Oh boy, the beginnings of an OS X debate!
There are several reasons why supporting OS X 10.5.x would be counter productive in terms of adding new features to the viewer, and trying to support an OS where graphics driver quality is laughable at best.
Supporting OS X 10.5 would put us in a bit of a predicament in the event I ever want to add some features that make use of newer APIs on OS X 10.7, such as fullscreen support.
Many of these features can be implemented while easily maintaining backwards compatibility with OS X 10.6, but 10.5 wouldn't be as easy to support in this case.
There's also the issue of graphics drivers. 10.5.x's graphics drivers (10.5.8 included!) are notoriously bad. Apple made advancements in fixing many issues in this category to make OS X into a slightly more viable platform for games in the OS X 10.6 release cycle, and even more advancements in OS X 10.7's cycle such as the addition of the OpenGL Core profile for OpenGL 3.2.
Now, another reason why we won't be supporting 10.5, in part has to do with Apple's SDKs.
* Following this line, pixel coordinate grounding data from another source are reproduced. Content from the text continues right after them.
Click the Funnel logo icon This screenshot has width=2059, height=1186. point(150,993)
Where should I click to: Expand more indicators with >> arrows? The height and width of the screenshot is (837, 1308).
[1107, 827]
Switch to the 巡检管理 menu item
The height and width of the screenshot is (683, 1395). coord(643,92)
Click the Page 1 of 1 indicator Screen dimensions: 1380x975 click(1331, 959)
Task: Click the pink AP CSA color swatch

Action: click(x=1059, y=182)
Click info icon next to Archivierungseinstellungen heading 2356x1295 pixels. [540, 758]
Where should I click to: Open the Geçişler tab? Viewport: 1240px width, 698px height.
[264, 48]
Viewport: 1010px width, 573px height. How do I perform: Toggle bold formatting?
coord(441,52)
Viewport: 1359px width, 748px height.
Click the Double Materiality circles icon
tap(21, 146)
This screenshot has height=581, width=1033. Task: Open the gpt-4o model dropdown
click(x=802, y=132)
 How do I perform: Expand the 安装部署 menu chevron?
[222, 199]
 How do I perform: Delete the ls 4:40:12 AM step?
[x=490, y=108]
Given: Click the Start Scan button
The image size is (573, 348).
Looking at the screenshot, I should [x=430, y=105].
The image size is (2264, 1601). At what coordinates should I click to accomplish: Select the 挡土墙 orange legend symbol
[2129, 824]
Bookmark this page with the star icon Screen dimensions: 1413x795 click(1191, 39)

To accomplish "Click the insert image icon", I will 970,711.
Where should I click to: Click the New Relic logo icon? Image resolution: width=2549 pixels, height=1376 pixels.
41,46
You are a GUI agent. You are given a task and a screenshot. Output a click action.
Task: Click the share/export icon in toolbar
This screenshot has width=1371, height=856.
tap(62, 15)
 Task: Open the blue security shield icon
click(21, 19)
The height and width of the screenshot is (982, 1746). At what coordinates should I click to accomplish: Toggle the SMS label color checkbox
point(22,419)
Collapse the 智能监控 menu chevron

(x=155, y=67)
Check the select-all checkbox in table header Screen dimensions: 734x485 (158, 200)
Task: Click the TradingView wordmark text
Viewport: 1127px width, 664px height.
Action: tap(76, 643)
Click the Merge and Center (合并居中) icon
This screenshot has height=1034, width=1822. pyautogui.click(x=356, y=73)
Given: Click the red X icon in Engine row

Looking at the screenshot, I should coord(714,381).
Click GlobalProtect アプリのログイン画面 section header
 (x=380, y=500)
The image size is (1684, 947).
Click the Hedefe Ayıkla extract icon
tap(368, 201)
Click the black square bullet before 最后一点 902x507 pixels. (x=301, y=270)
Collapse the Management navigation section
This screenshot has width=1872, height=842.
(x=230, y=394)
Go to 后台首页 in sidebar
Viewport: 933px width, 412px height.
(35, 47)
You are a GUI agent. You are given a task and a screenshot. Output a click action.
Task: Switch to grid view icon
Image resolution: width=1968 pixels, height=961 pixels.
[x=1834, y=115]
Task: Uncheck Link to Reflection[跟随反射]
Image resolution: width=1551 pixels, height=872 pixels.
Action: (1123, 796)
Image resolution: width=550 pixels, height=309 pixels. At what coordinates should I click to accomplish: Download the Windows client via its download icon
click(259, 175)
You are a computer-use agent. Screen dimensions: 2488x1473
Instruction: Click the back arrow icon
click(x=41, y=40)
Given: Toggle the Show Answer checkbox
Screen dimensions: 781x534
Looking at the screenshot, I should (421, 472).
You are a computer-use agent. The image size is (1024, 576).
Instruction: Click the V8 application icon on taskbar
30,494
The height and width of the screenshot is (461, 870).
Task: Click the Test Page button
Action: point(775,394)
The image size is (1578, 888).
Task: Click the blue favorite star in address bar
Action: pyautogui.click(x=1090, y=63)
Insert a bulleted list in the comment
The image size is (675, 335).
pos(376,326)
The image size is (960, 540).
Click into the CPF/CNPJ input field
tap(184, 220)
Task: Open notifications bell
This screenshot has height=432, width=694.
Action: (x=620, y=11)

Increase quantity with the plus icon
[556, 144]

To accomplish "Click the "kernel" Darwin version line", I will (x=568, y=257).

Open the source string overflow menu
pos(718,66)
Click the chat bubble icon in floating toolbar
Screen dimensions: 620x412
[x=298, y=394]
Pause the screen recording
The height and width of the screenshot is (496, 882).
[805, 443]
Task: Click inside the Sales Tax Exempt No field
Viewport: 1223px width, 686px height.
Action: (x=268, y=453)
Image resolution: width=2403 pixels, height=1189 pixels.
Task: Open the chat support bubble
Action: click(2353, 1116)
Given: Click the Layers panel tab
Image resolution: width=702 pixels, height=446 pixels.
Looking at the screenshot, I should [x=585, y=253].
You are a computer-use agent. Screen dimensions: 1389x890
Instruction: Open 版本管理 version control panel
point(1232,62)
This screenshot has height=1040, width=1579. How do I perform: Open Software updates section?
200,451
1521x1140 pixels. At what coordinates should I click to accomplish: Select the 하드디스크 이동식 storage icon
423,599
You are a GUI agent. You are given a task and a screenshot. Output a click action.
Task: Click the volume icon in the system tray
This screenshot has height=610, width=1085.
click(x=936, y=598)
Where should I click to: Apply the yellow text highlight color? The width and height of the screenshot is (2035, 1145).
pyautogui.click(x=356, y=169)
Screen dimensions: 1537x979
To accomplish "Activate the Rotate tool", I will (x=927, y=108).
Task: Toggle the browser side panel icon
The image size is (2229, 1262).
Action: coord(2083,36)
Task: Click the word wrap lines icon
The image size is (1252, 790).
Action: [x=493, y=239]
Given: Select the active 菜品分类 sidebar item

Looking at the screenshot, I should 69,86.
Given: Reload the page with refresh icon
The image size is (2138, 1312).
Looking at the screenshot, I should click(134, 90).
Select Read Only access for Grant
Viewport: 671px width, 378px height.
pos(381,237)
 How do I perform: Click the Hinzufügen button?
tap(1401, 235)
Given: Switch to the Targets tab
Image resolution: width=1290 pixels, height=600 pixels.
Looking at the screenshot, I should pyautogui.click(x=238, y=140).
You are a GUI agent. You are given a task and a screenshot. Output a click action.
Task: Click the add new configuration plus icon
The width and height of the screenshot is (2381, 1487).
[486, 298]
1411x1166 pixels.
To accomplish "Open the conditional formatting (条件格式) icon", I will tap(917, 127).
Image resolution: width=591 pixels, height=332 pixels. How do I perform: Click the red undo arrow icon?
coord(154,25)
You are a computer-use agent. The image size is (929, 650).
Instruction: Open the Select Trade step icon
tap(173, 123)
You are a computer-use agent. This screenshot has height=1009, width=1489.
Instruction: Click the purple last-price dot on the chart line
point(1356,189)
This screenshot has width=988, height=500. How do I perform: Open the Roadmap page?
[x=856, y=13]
Exodus is compiled with a slightly modified version of Xcode 4.2, that has GCC 4.0 support to work around a bug when compiling with GCC 4.2 or LLVM-GCC 4.2. On top of that, we compile against OS X 10.6's version of APR, due to another bug in the viewer that arises when compiling with LL's version of APR that prevents local textures from loading (which means you basically see gray blocks for the UI, and other seemingly unloaded textures in the viewer). The end result is, the viewer tends to be unworkable under OS X 10.5, in the vast majority of cases simply crashing when it launches.
So, will we be fixing it for 10.5.8? No. Apple has made it pretty cheap, and incredibly easy, for users to upgrade to OS X 10.7, and most intel-based Macs support 10.7 anyways.
If you chose not to upgrade to OS X 10.6 (therefore meaning no access to the Mac App Store, and by extension the ability to purchase OS X 10.7 at a cheaper rate), then you can purchase a thumb drive with OS X 10.7 on it directly from Apple here:
http://store.apple.com/us/product/MD256Z/A?
OS X 10.7 has seen excellent performance gains for 3D applications (even if they're still not quite on par with Windows), and the crash rate tends to be generally much lower in comparison to OS X 10.5 and 10.6 when it comes to applications in general. There really isn't much of a reason not to upgrade to 10.7.